Artificial valves have also undergone considerable change over time. Evolution of valves from porcelain to piglet valves mounted on a stent (used mostly for older patients) lasts 12-15 years. Interestingly, the longer it lasts, the less likely that it will wear out. There is also a trend to use piglet valves without the stent. It appears that stent deterioration is a greater problem than that of the piglet valve. Finally, a relatively limited number of transplants of human valves are performed when a donor is available.
Dr. Mesana has specific expertise in repairing the heart valve instead of replacing it. Such repairs call for a very delicate operation. Hence it is relatively rare due to the shortage in experienced surgeons. Nevertheless, the success rate is high with a skilled surgeon. There are close to 135 repairs performed a year at the UOHI and the numbers are growing dramatically.
What does the future hold? We can look forward to further development of percutaneous valves, stented aortic valves that can be introduced in the heart through the groin with the aid of a catheter. At the present time, this is a relatively new technology with the risk of death rather high at 40%. The cost of the procedure is expensive, being in excess of $25,000.
Some surgeons are wondering if cardiac surgery will disappear in 20 years due to the growing use of less intrusive methods. Dr. Mesana emphasized that surgeons will continue to be needed. He feels strongly that the new generation of surgeons will continue to be progressive with the development and application of new technologies and skills. They will be open and adaptable to new technologies.

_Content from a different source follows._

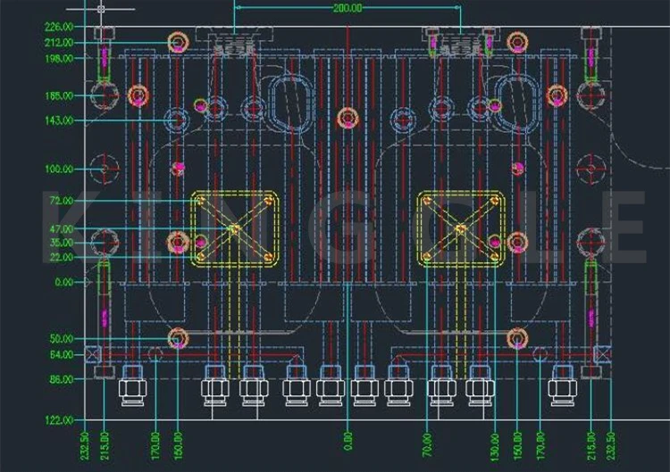Click center of right yellow X-braced square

Therefore, more cardiac surgeons should be trained, but differently than 25 years ago. Recent medical statistics show the number of open-heart surgeries is still growing and in particular the new less invasive interventions are escalating. In fact in 2006, it was already reported that there would be a shortage of heart and lung surgeons due to retirement as 73% of the current ones will be retired by 2019. The shortage, coupled with the increased demand produced by aging baby boomers, assures aspiring surgeons of a solid career. The challenge will be to attract the best minds and abilities, given that the typical health plans do not adequately compensate cardiac surgeons by comparison to several other types of surgeons. At the UOHI, 4 residents are being trained currently for cardiac surgery.
The UOHI Cardiac Surgery Division has enjoyed well-deserved prominence for its achievements and has received many awards. With great pride for the quality and accomplishments of his team, Dr. Mesana is modest as he claims that his only legacy will be in the heart of his patients. They have maintained contact with him over the years and continue to express their thanks and admiration to this Doctor with skilled hands, a warm heart, and a glowing reputation.